| The problem |
Copy out each line of the entries where the word "agent" is present.

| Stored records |
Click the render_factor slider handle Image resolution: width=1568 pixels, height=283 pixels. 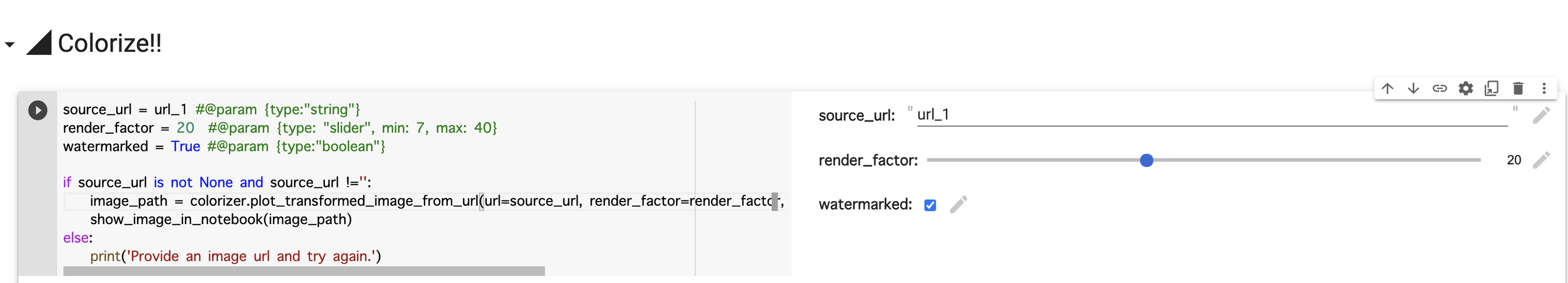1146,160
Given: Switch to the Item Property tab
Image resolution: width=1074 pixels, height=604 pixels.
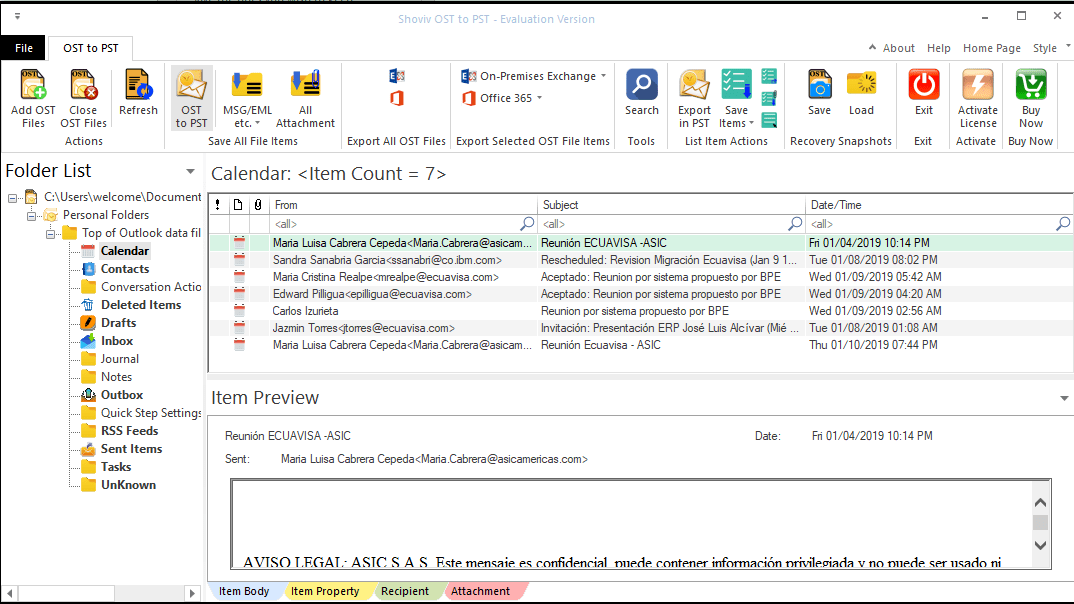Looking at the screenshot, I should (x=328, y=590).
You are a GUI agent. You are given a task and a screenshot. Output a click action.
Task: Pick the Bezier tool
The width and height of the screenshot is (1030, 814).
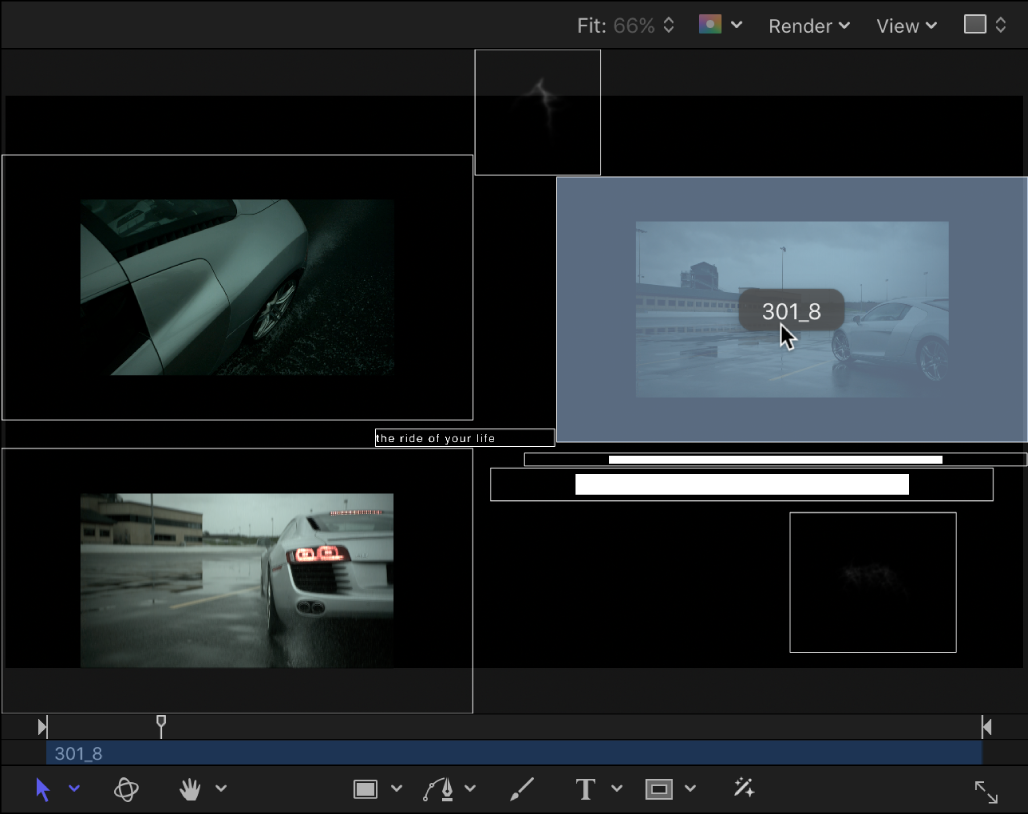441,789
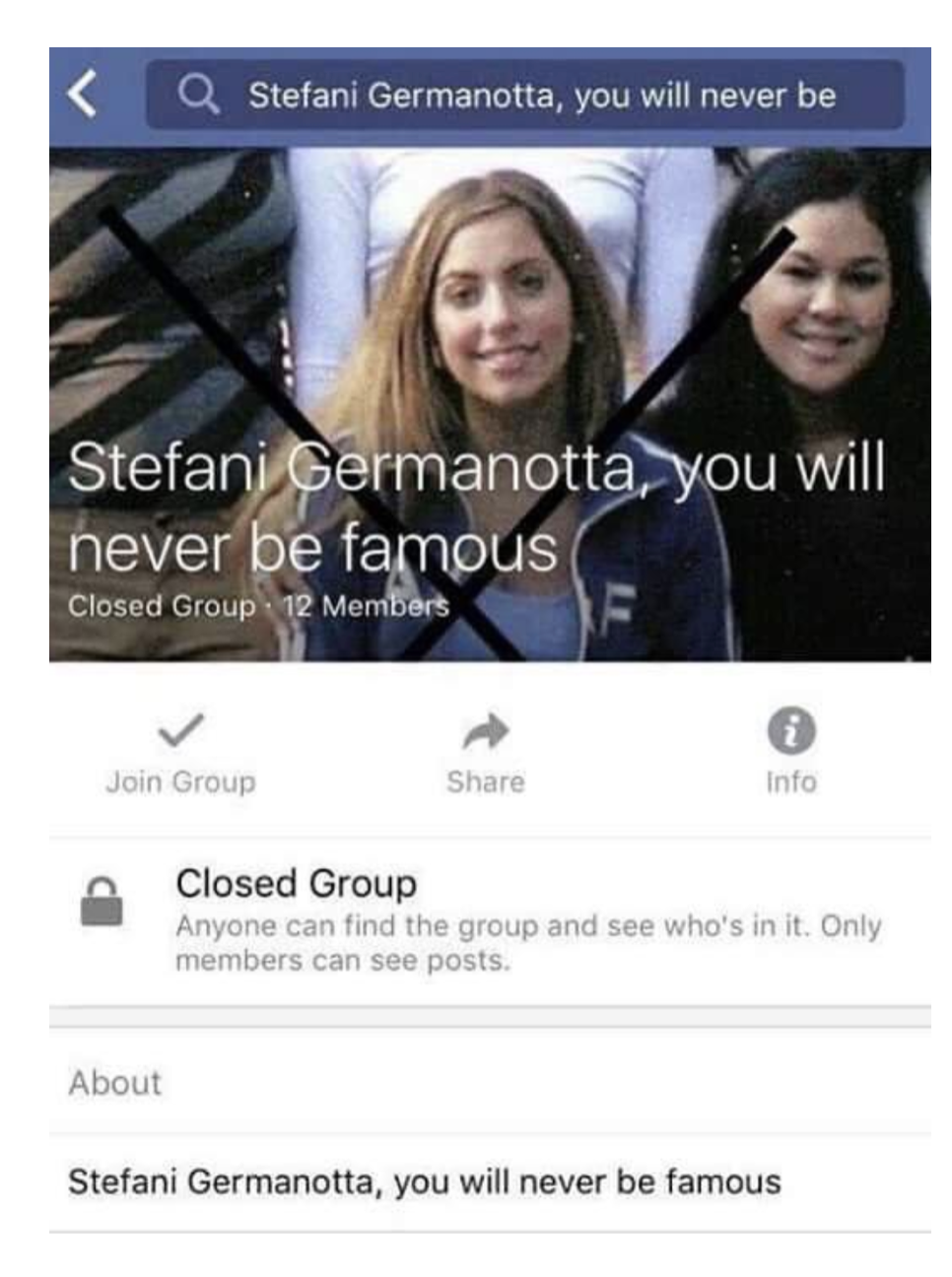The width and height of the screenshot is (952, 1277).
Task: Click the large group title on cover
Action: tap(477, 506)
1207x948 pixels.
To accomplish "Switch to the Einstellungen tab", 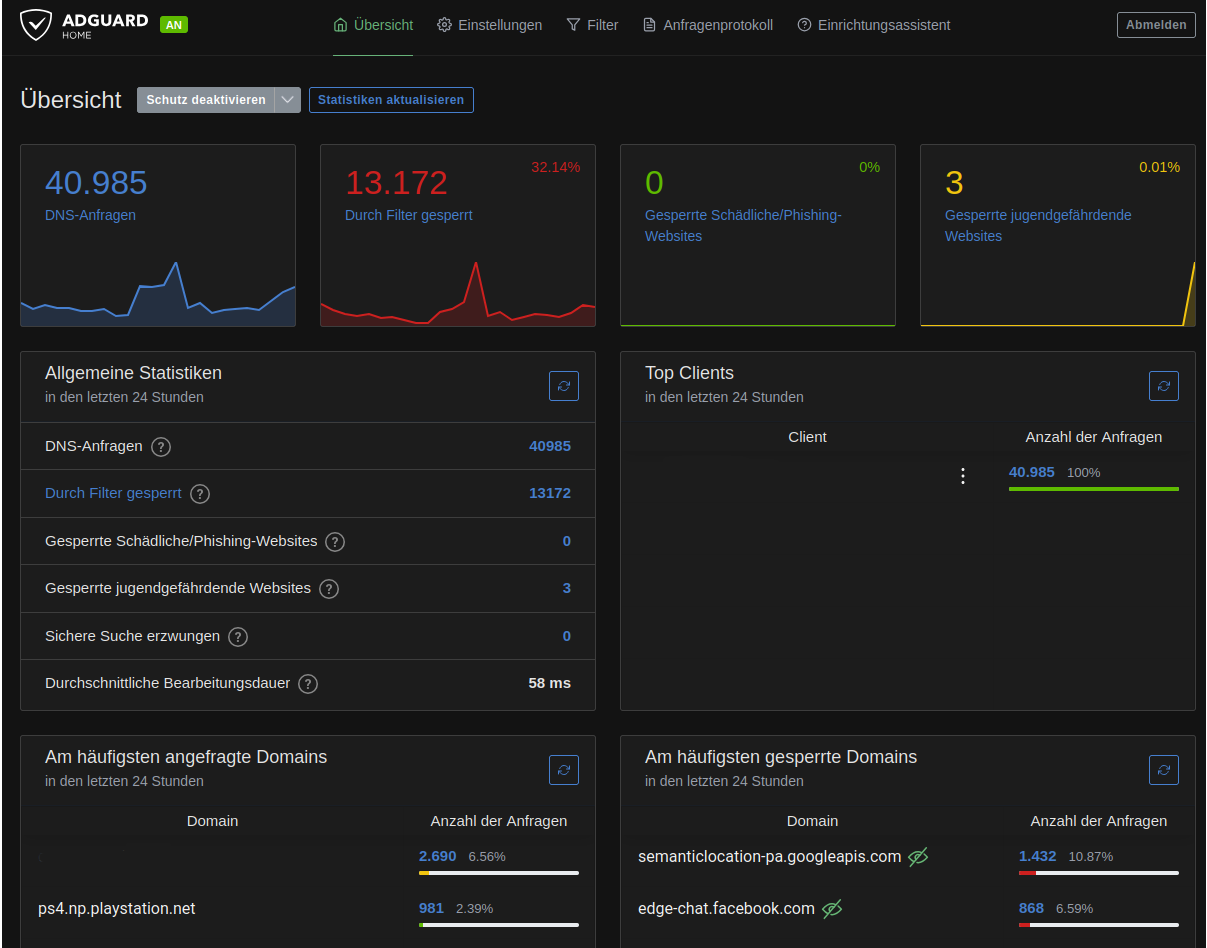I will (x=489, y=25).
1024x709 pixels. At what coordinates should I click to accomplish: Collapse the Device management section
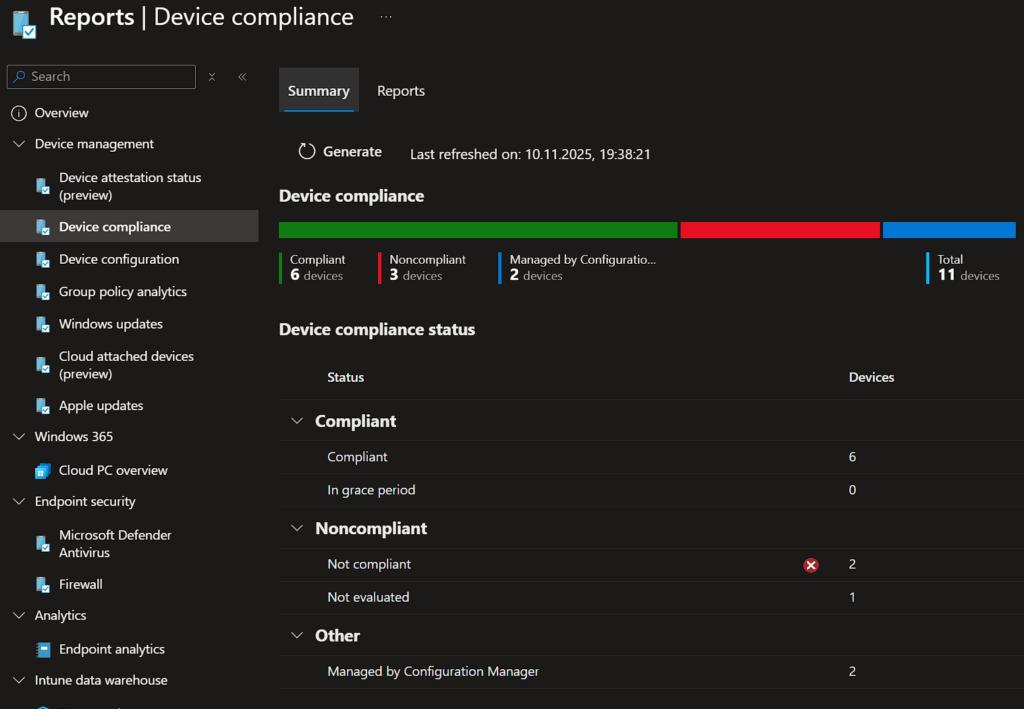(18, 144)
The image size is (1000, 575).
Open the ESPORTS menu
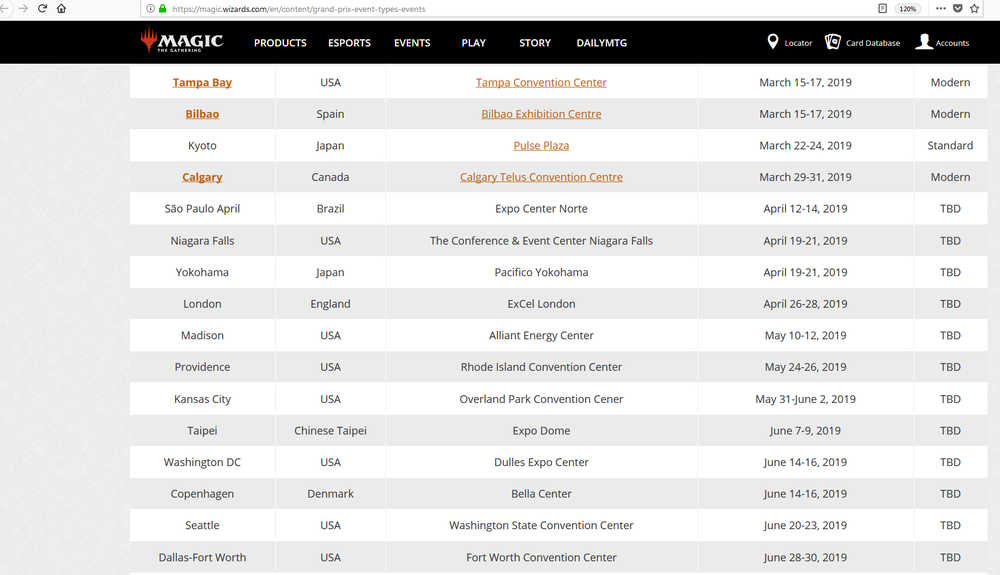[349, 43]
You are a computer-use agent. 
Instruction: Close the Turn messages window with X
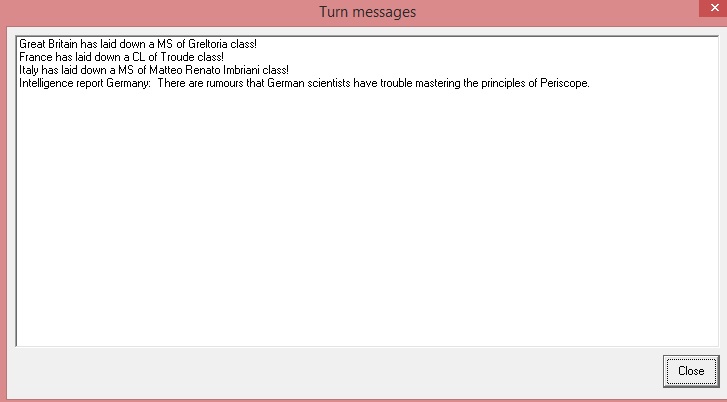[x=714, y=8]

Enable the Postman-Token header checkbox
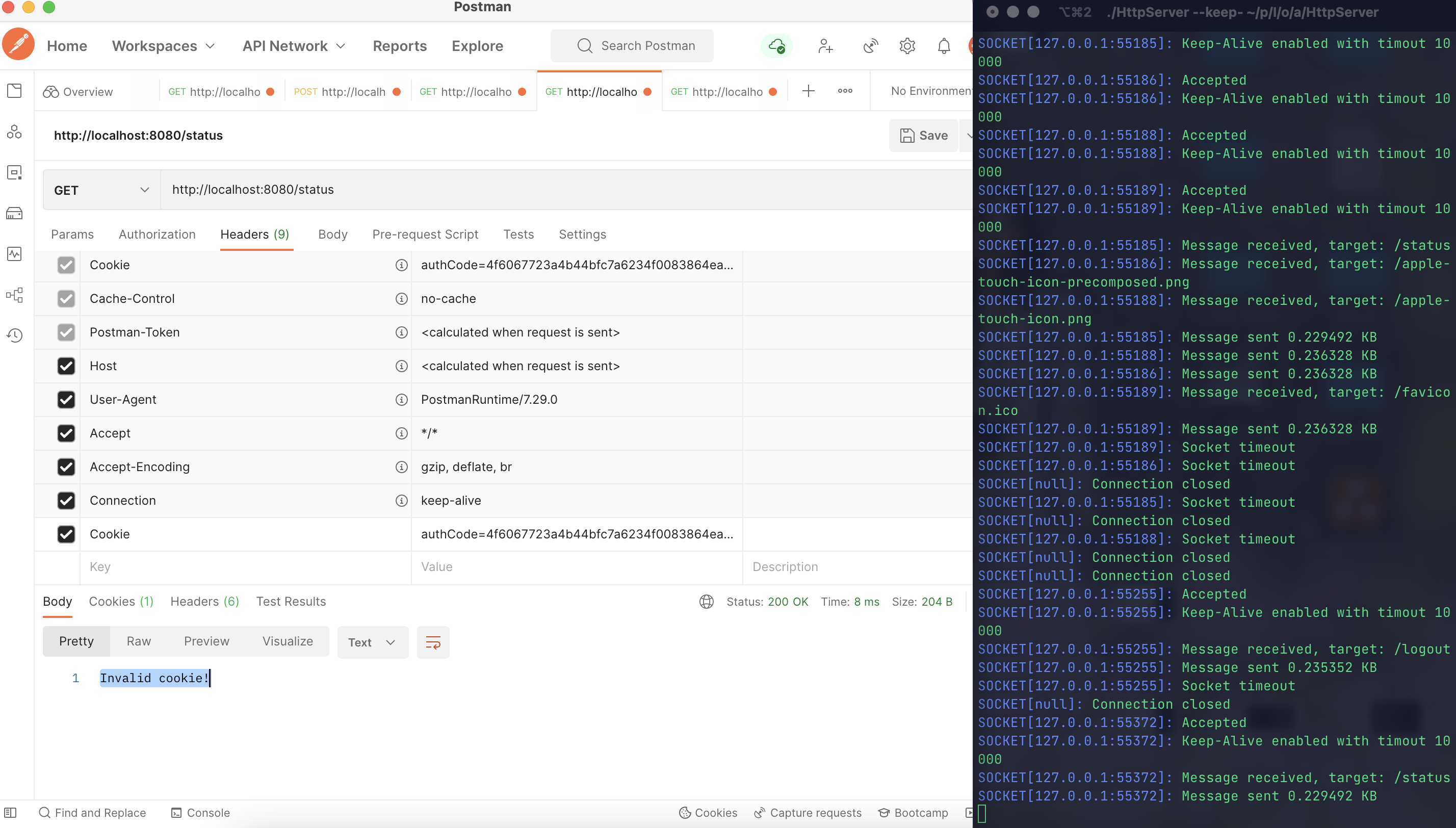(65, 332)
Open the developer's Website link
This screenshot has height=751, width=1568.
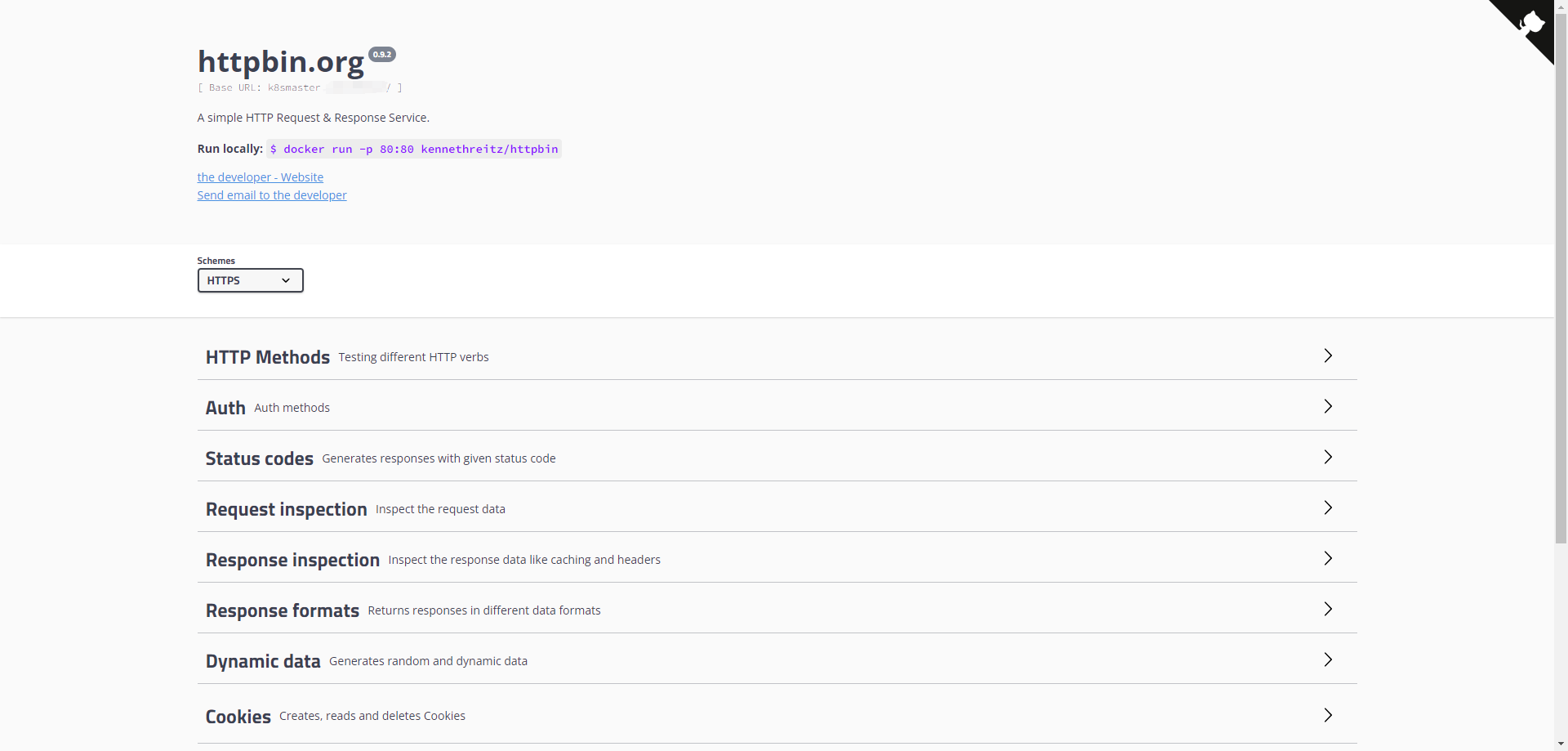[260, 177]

| Exercise result |
You are a GUI agent. You are given a task and a screenshot. Output a click action.
You are a computer-use agent. 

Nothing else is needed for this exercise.